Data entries
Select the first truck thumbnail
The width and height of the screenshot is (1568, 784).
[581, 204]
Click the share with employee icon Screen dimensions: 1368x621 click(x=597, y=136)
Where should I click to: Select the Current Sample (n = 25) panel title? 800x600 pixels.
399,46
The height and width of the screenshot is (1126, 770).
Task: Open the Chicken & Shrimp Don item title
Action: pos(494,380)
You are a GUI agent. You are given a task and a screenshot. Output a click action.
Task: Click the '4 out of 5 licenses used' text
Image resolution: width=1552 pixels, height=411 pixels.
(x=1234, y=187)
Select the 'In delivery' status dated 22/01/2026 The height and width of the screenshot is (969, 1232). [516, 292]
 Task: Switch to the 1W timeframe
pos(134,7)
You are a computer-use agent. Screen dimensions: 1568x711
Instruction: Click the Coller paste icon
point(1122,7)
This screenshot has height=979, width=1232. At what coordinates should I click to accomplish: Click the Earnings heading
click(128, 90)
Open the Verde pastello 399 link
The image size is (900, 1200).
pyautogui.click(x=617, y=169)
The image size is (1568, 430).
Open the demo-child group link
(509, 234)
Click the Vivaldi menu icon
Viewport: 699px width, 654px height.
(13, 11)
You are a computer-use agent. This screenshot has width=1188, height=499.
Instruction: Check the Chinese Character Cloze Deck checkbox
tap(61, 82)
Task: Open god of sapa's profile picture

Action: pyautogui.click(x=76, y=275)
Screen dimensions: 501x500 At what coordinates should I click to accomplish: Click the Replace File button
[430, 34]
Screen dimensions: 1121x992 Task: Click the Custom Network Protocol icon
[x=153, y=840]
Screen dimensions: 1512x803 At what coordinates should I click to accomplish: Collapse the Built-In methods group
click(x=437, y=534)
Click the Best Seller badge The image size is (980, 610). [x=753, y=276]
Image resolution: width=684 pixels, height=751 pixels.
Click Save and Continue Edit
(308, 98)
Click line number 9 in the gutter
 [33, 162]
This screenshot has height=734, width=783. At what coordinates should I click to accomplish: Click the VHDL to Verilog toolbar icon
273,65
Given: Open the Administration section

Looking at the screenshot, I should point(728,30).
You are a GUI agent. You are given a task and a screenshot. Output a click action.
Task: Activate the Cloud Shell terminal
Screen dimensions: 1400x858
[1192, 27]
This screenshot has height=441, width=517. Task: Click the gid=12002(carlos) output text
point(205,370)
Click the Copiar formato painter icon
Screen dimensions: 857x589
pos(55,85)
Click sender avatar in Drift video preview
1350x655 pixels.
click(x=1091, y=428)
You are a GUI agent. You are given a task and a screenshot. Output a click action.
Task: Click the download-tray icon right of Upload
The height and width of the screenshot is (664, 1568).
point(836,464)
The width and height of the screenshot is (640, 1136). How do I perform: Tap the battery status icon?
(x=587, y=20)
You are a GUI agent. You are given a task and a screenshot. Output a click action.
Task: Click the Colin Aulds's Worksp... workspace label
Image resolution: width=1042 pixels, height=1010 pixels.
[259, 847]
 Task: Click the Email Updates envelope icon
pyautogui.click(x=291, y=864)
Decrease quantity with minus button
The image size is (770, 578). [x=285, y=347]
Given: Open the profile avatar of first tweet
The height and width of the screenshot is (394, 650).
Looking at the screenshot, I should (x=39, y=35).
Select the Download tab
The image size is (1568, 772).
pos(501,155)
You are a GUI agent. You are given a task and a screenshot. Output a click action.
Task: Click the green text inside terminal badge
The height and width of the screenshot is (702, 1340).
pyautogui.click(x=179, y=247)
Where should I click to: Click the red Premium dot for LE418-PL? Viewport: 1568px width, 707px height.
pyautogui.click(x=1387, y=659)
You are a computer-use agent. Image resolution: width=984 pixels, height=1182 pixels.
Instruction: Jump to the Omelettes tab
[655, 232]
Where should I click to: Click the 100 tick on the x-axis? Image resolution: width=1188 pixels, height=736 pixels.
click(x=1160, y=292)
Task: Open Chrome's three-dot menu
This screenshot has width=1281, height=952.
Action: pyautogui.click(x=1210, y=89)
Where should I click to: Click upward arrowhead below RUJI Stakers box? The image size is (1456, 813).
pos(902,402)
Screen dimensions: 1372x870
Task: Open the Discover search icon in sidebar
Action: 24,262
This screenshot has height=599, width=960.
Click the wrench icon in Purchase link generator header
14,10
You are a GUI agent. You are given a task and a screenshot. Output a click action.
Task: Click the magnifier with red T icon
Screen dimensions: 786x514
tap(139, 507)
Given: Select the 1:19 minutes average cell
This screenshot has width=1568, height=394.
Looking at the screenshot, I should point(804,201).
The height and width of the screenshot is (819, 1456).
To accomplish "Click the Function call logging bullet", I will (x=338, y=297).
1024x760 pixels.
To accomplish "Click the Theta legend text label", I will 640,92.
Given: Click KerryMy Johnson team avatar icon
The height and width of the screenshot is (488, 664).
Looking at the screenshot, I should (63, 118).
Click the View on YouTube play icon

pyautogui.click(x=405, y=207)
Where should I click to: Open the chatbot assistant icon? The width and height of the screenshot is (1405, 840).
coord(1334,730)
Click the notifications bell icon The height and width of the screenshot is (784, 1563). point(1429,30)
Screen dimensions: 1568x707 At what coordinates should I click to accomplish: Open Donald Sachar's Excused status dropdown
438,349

:: Directive ::
Copy every line of the data entries above, without changing anything.

:: Output below ::
Select the first truck thumbnail
The width and height of the screenshot is (1568, 784).
[581, 204]
Click the share with employee icon Screen dimensions: 1368x621 click(x=597, y=136)
Where should I click to: Select the Current Sample (n = 25) panel title? 800x600 pixels.
399,46
The height and width of the screenshot is (1126, 770).
Task: Open the Chicken & Shrimp Don item title
Action: pos(494,380)
You are a GUI agent. You are given a task and a screenshot. Output a click action.
Task: Click the '4 out of 5 licenses used' text
Image resolution: width=1552 pixels, height=411 pixels.
(x=1234, y=187)
Select the 'In delivery' status dated 22/01/2026 The height and width of the screenshot is (969, 1232). [516, 292]
 Task: Switch to the 1W timeframe
pos(134,7)
You are a computer-use agent. Screen dimensions: 1568x711
Instruction: Click the Coller paste icon
point(1122,7)
This screenshot has height=979, width=1232. At what coordinates should I click to accomplish: Click the Earnings heading
click(128, 90)
Open the Verde pastello 399 link
The image size is (900, 1200).
pyautogui.click(x=617, y=169)
The image size is (1568, 430).
Open the demo-child group link
(509, 234)
Click the Vivaldi menu icon
Viewport: 699px width, 654px height.
(13, 11)
You are a computer-use agent. This screenshot has width=1188, height=499.
Instruction: Check the Chinese Character Cloze Deck checkbox
tap(61, 82)
Task: Open god of sapa's profile picture

Action: pyautogui.click(x=76, y=275)
Screen dimensions: 501x500 At what coordinates should I click to accomplish: Click the Replace File button
[430, 34]
Screen dimensions: 1121x992 Task: Click the Custom Network Protocol icon
[x=153, y=840]
Screen dimensions: 1512x803 At what coordinates should I click to accomplish: Collapse the Built-In methods group
click(x=437, y=534)
Click the Best Seller badge The image size is (980, 610). [x=753, y=276]
Image resolution: width=684 pixels, height=751 pixels.
Click Save and Continue Edit
(308, 98)
Click line number 9 in the gutter
 [33, 162]
This screenshot has height=734, width=783. At what coordinates should I click to accomplish: Click the VHDL to Verilog toolbar icon
273,65
Given: Open the Administration section

Looking at the screenshot, I should point(728,30).
You are a GUI agent. You are given a task and a screenshot. Output a click action.
Task: Activate the Cloud Shell terminal
Screen dimensions: 1400x858
[1192, 27]
This screenshot has height=441, width=517. Task: Click the gid=12002(carlos) output text
point(205,370)
Click the Copiar formato painter icon
Screen dimensions: 857x589
pos(55,85)
Click sender avatar in Drift video preview
1350x655 pixels.
click(x=1091, y=428)
You are a GUI agent. You are given a task and a screenshot. Output a click action.
Task: Click the download-tray icon right of Upload
The height and width of the screenshot is (664, 1568).
point(836,464)
The width and height of the screenshot is (640, 1136). How do I perform: Tap the battery status icon?
(x=587, y=20)
You are a GUI agent. You are given a task and a screenshot. Output a click action.
Task: Click the Colin Aulds's Worksp... workspace label
Image resolution: width=1042 pixels, height=1010 pixels.
[259, 847]
 Task: Click the Email Updates envelope icon
pyautogui.click(x=291, y=864)
Decrease quantity with minus button
The image size is (770, 578). [x=285, y=347]
Given: Open the profile avatar of first tweet
The height and width of the screenshot is (394, 650).
Looking at the screenshot, I should (x=39, y=35).
Select the Download tab
The image size is (1568, 772).
pos(501,155)
You are a GUI agent. You are given a task and a screenshot. Output a click action.
Task: Click the green text inside terminal badge
The height and width of the screenshot is (702, 1340).
pyautogui.click(x=179, y=247)
Where should I click to: Click the red Premium dot for LE418-PL? Viewport: 1568px width, 707px height.
pyautogui.click(x=1387, y=659)
You are a computer-use agent. Image resolution: width=984 pixels, height=1182 pixels.
Instruction: Jump to the Omelettes tab
[655, 232]
Where should I click to: Click the 100 tick on the x-axis? Image resolution: width=1188 pixels, height=736 pixels.
click(x=1160, y=292)
Task: Open Chrome's three-dot menu
This screenshot has width=1281, height=952.
Action: pyautogui.click(x=1210, y=89)
Where should I click to: Click upward arrowhead below RUJI Stakers box? The image size is (1456, 813).
pos(902,402)
Screen dimensions: 1372x870
Task: Open the Discover search icon in sidebar
Action: 24,262
This screenshot has height=599, width=960.
Click the wrench icon in Purchase link generator header
14,10
You are a GUI agent. You are given a task and a screenshot. Output a click action.
Task: Click the magnifier with red T icon
Screen dimensions: 786x514
tap(139, 507)
Given: Select the 1:19 minutes average cell
This screenshot has width=1568, height=394.
Looking at the screenshot, I should point(804,201).
The height and width of the screenshot is (819, 1456).
To accomplish "Click the Function call logging bullet", I will (x=338, y=297).
1024x760 pixels.
To accomplish "Click the Theta legend text label", I will 640,92.
Given: Click KerryMy Johnson team avatar icon
The height and width of the screenshot is (488, 664).
Looking at the screenshot, I should (63, 118).
Click the View on YouTube play icon

pyautogui.click(x=405, y=207)
Where should I click to: Open the chatbot assistant icon? The width and height of the screenshot is (1405, 840).
coord(1334,730)
Click the notifications bell icon The height and width of the screenshot is (784, 1563). point(1429,30)
Screen dimensions: 1568x707 At what coordinates should I click to accomplish: Open Donald Sachar's Excused status dropdown
438,349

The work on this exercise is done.